RECORDS SHOWN:
════════════════════

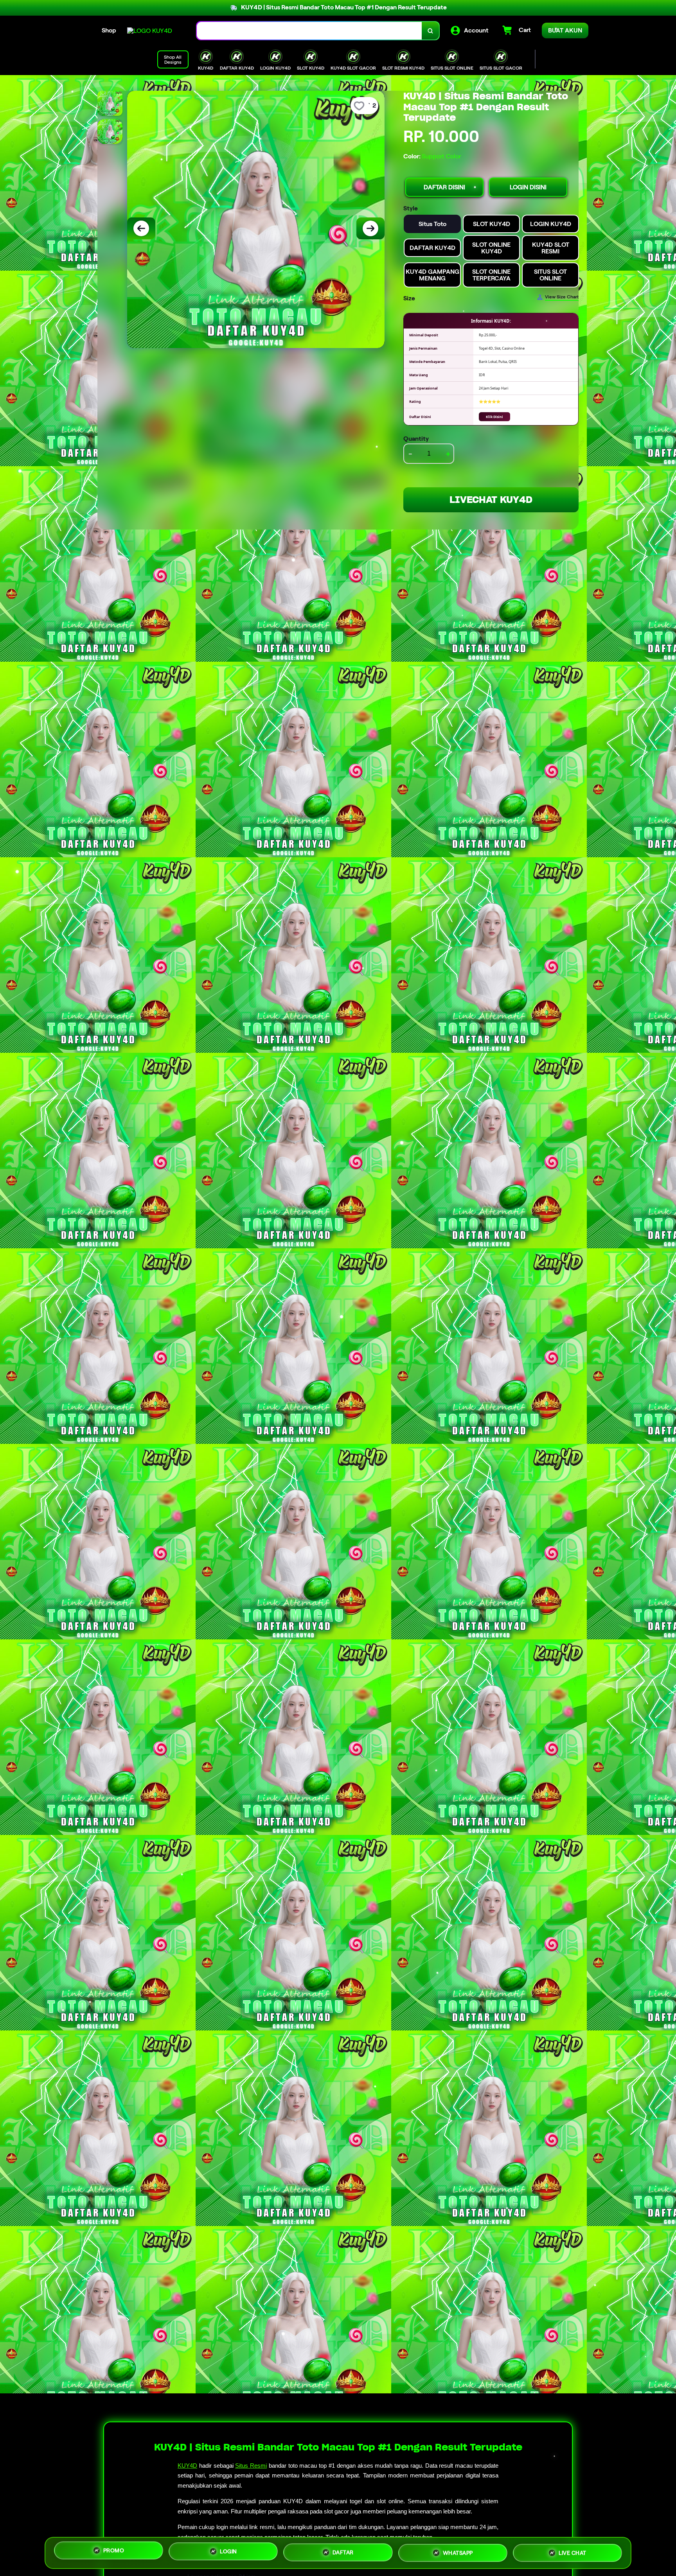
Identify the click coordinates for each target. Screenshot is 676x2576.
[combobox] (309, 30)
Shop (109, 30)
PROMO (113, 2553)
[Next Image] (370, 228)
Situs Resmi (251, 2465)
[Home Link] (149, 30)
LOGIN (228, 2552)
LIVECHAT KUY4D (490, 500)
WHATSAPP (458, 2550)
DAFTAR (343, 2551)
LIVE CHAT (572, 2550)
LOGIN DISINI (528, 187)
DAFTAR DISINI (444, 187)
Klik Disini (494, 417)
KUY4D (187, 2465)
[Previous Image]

════════════════════

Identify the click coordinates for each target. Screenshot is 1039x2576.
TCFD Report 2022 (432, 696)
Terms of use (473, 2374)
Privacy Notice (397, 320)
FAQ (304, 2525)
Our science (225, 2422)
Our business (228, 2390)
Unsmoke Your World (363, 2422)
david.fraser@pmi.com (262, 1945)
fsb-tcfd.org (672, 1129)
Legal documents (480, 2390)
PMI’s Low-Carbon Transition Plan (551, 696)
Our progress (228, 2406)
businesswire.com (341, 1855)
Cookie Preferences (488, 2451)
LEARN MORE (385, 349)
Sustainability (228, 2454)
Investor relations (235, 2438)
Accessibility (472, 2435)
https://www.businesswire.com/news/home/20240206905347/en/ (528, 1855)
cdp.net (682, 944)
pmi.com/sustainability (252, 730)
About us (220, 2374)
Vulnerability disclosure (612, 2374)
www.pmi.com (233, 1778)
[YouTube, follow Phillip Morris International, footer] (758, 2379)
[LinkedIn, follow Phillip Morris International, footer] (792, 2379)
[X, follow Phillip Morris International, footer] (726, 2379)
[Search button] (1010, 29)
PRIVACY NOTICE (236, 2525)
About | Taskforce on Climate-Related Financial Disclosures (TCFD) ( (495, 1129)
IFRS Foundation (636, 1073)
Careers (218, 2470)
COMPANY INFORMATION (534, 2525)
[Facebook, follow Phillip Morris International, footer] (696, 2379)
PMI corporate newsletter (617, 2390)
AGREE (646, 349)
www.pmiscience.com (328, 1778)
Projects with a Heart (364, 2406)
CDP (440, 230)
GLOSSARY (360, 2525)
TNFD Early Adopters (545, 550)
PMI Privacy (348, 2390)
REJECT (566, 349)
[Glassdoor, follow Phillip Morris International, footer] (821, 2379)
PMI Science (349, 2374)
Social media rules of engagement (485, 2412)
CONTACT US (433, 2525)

════════════════════

ASSIGNED TASK: Find "Screenshot is 676x2576." in the entries above and copy that whole line exactly, then each line after it through the line that contains "LOGIN DISINI (528, 187)".

FINAL ANSWER:
Identify the click coordinates for each target. Screenshot is 676x2576.
[combobox] (309, 30)
Shop (109, 30)
PROMO (113, 2553)
[Next Image] (370, 228)
Situs Resmi (251, 2465)
[Home Link] (149, 30)
LOGIN (228, 2552)
LIVECHAT KUY4D (490, 500)
WHATSAPP (458, 2550)
DAFTAR (343, 2551)
LIVE CHAT (572, 2550)
LOGIN DISINI (528, 187)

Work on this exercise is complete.